**SHORT TASK**
Copy the rows verbatim from the line containing "Click the Collapse All button" through the end of the rows, with both ends included.

**LISTING**
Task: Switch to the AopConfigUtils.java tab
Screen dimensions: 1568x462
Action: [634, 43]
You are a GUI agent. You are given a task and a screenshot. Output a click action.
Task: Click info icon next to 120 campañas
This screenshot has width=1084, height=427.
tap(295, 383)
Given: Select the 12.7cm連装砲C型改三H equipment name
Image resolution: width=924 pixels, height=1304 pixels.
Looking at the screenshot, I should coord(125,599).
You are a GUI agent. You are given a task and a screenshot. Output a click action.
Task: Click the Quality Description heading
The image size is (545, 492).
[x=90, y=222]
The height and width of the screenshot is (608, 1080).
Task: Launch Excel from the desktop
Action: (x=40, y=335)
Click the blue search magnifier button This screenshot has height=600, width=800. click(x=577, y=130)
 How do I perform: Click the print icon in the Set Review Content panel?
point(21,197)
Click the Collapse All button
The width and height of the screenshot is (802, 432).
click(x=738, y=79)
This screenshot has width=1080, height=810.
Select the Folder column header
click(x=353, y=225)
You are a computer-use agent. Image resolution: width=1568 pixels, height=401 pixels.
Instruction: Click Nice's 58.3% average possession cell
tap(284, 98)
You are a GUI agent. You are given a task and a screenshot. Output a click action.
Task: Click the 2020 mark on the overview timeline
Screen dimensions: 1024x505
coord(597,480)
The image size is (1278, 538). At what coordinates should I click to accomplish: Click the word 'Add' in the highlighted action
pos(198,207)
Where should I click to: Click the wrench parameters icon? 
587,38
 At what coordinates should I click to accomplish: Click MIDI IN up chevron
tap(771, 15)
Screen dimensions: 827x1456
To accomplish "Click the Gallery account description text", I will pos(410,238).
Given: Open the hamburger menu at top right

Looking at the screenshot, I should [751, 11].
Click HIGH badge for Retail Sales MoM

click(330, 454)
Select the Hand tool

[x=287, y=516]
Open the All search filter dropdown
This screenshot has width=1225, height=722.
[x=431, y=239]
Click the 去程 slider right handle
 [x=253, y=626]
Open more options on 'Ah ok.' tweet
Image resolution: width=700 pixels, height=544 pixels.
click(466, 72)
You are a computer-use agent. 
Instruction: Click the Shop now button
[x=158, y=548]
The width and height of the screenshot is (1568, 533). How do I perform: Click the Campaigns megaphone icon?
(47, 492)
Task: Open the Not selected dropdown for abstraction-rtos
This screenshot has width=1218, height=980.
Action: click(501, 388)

**FINAL RESULT**
Click the Collapse All button
The width and height of the screenshot is (802, 432).
click(x=738, y=79)
This screenshot has width=1080, height=810.
Select the Folder column header
click(x=353, y=225)
You are a computer-use agent. Image resolution: width=1568 pixels, height=401 pixels.
Instruction: Click Nice's 58.3% average possession cell
tap(284, 98)
You are a GUI agent. You are given a task and a screenshot. Output a click action.
Task: Click the 2020 mark on the overview timeline
Screen dimensions: 1024x505
coord(597,480)
The image size is (1278, 538). At what coordinates should I click to accomplish: Click the word 'Add' in the highlighted action
pos(198,207)
Where should I click to: Click the wrench parameters icon? 
587,38
 At what coordinates should I click to accomplish: Click MIDI IN up chevron
tap(771, 15)
Screen dimensions: 827x1456
To accomplish "Click the Gallery account description text", I will pos(410,238).
Given: Open the hamburger menu at top right

Looking at the screenshot, I should [751, 11].
Click HIGH badge for Retail Sales MoM

click(330, 454)
Select the Hand tool

[x=287, y=516]
Open the All search filter dropdown
This screenshot has width=1225, height=722.
[x=431, y=239]
Click the 去程 slider right handle
 [x=253, y=626]
Open more options on 'Ah ok.' tweet
Image resolution: width=700 pixels, height=544 pixels.
click(466, 72)
You are a computer-use agent. 
Instruction: Click the Shop now button
[x=158, y=548]
The width and height of the screenshot is (1568, 533). How do I perform: Click the Campaigns megaphone icon?
(47, 492)
Task: Open the Not selected dropdown for abstraction-rtos
This screenshot has width=1218, height=980.
Action: click(501, 388)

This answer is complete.